Operational Audit Checklist

Pull the working trial balance from the ERP (NetSuite, Sage Intacct, or QBO) and tie each balance back to GL detail. Investigate any tie-out variance over performance materiality. Attach the WTB as the lead workpaper for the engagement.

Document control owner, frequency, and evidence type for each key control in the ICFR matrix. Focus on revenue recognition, journal-entry approval, segregation of duties in cash disbursements, and access provisioning. Note any controls that have changed since last year's walkthrough.

Pull a haphazard sample of 25 manual JEs posted during the period. Confirm preparer/reviewer separation, supporting documentation, and posting date alignment with the entry's effective date. Flag entries posted directly to retained earnings without a partner-level memo.

Aggregate issues noted in the prior steps and classify each per AS 2201 as a control deficiency, significant deficiency, or material weakness. Severity drives whether management must communicate to the audit committee under SAS 115.

Required when classification reaches material weakness. Memo should state root cause, compensating controls in place, the remediation owner, and target completion date. CFO and Audit Committee chair sign before issuance.

Verify the master calendar covers federal (1120, 1065, 941, 940, 1099-NEC), state income/franchise, sales tax in registered states, and payroll deposits. Cross-check against the prior-year calendar — new state nexus or entity changes commonly create gaps.

Pull a 50-state revenue summary and compare against each state's economic-nexus threshold (commonly $100K or 200 transactions post-Wayfair). Document any state where the entity has crossed threshold but has not registered — these are the highest-priority compliance risks.

Confirm the Written Information Security Plan exists, has been reviewed in the last 12 months, and that employee training is documented. Required for paid preparers under the FTC Safeguards Rule and IRS Pub 4557.

Survey legal, tax, and HR for any active inquiries from the IRS, state revenue agencies, DOL, EEOC, or state CPA boards. Capture the agency, matter ID, and assigned counsel for each. Open inquiries change audit scope and may require management representations.

Required when active regulatory matters are open. Brief GC on the audit's findings touching the matter so privilege and disclosure handling are coordinated. Do not draft remediation language without legal alignment.

Compare days-to-close, days-to-issue financials, and number of post-close AJEs against prior-period baselines. A drift longer than 2 business days is the trigger for a process root-cause review.

Pull DSO and DPO trends; investigate aging-bucket shifts. For AP, review the three-way-match exception rate. For AR, review the 90+ aging bucket and write-off frequency.

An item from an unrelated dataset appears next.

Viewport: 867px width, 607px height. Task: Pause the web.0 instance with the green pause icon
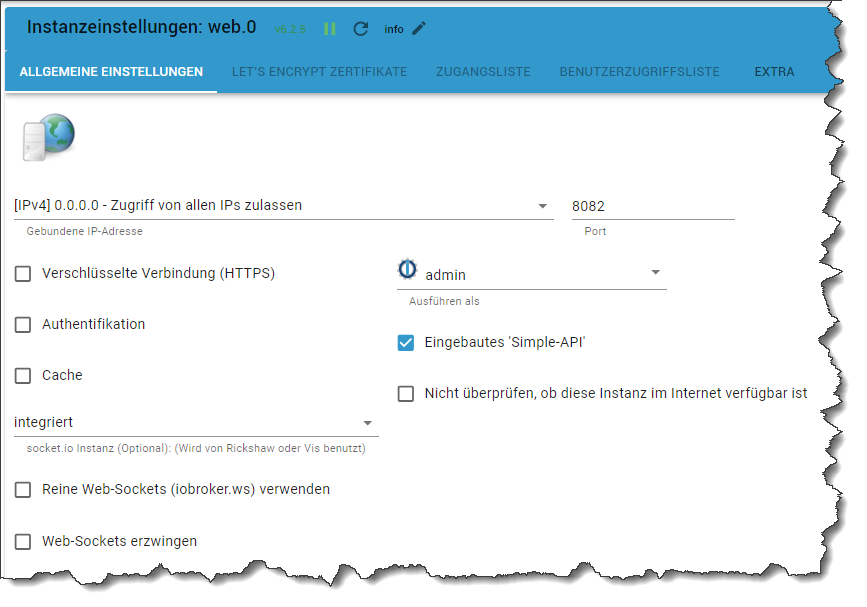[330, 29]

Confirm each department's KPI dashboard is updated on cadence and reviewed by the function lead. Stale dashboards (more than 30 days without update) signal that KPIs are decorative rather than operational.

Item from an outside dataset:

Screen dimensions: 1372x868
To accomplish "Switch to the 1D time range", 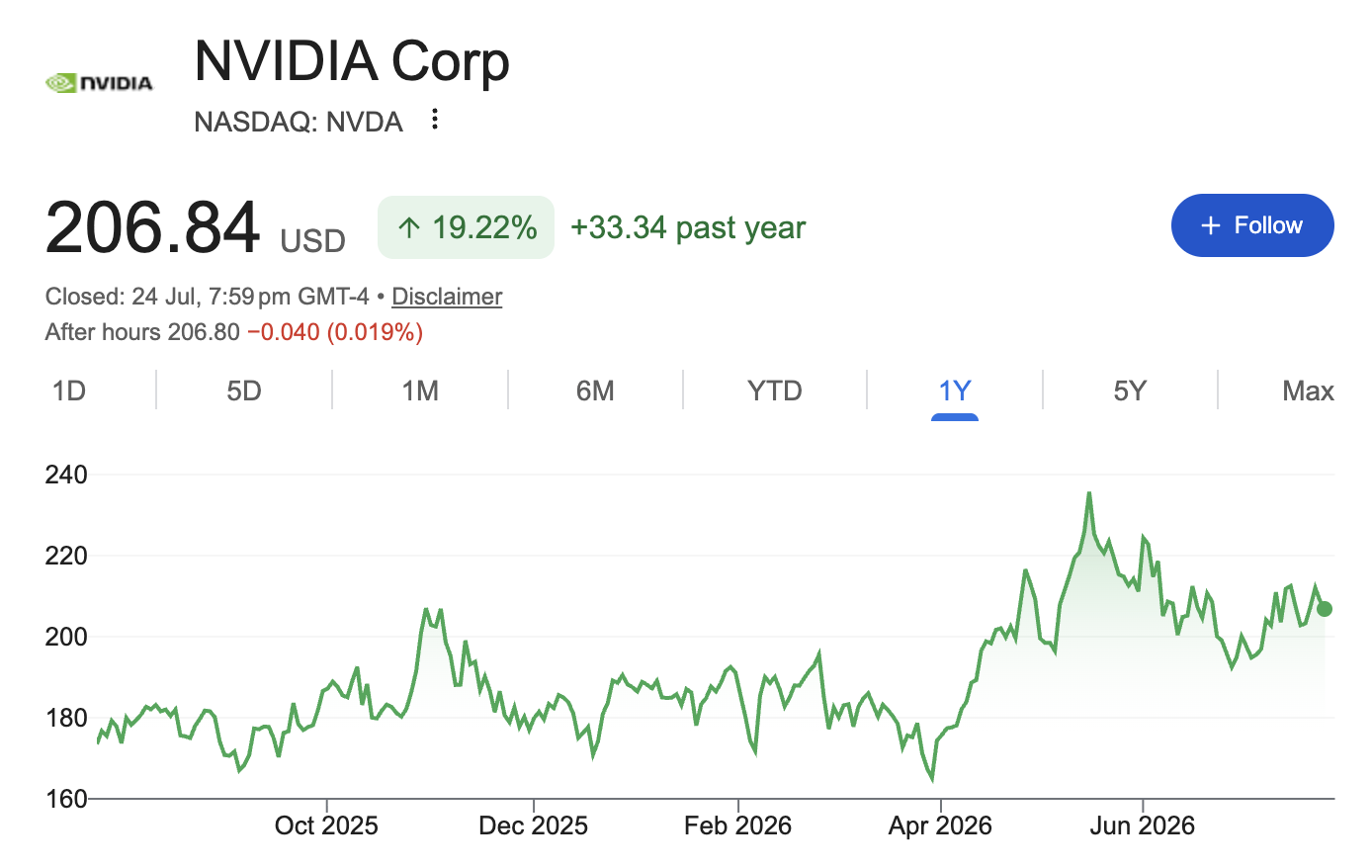I will [x=69, y=391].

Add new risks identified during the audit. Each risk needs an owner, likelihood/impact rating, and mitigation status. Stale risks (no movement in 12 months) get re-rated or retired rather than carried forward indefinitely.

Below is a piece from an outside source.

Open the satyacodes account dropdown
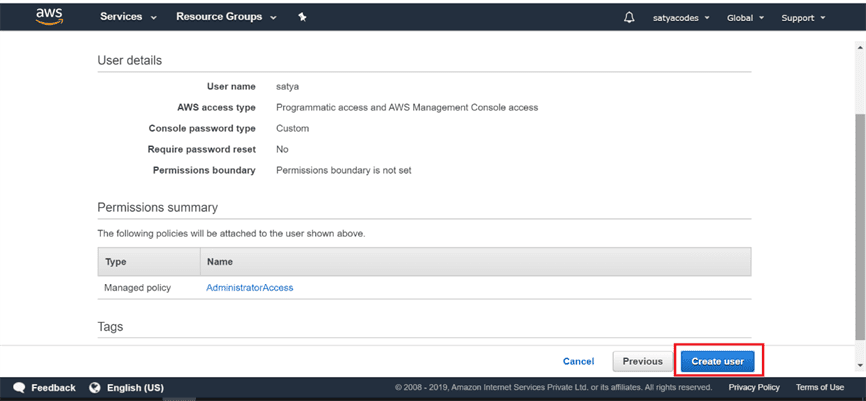This screenshot has width=866, height=401. 682,17
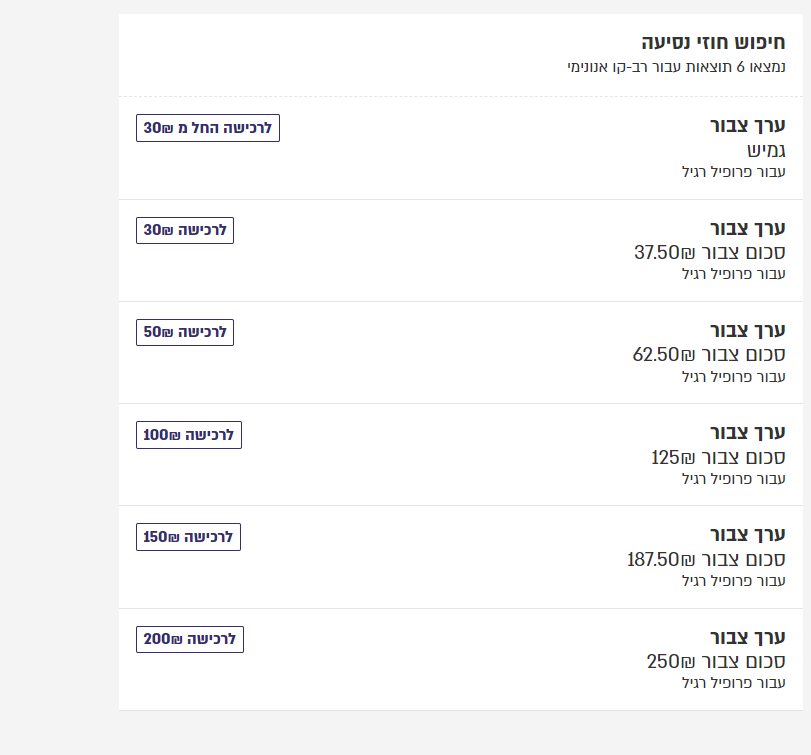The height and width of the screenshot is (755, 811).
Task: Click the 'לרכישה ₪150' button
Action: pyautogui.click(x=188, y=537)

Confirm risk reviews happen at the cadence the policy requires (typically quarterly for top-tier risks). Pull meeting minutes or the risk-committee log as evidence.

Pull current COIs for D&O, E&O, cyber, general liability, property, and crime/fidelity. Compare limits and deductibles to the exposure assessment in the risk register. Cyber-liability gaps are the most common finding here.

Pull the user-access listing from NetSuite, Sage Intacct, or QBO. Test for terminated users with active accounts (a privileged-access exit failure), users with both prep and approval roles in cash disbursements, and admin accounts not tied to a named employee.

Confirm the last DR test was performed within the policy window (commonly annually) and that test results documented RTO and RPO measurements. A DR plan that has never been tested is effectively no plan.

Collect current SOC 1 Type 2 or SOC 2 Type 2 reports for ERP, payroll, and AP-automation vendors. Review complementary user entity controls (CUECs) — the controls the vendor's report assumes you operate. Missing CUEC mapping is a common audit finding.

Sample new hires from the period; confirm I-9 completion within 3 business days, signed offer letters, background-check documentation, and policy-acknowledgment signatures. I-9 timing failures are the most common HR audit finding.

Pull a sample of completed reviews across departments. Test for calibration (rating distributions consistent across managers), documentation of goals tied to compensation actions, and signature completeness.

Confirm required federal and state postings are current and visible at each work location (or distributed for remote workforces). Verify mandatory training (anti-harassment in CA, NY, IL, CT and others) has been completed within the regulatory window.

Final CAE or engagement-partner sign-off. Capture overall audit opinion, the executive summary, the full report file, and signature. The signed report is the artifact delivered to the audit committee.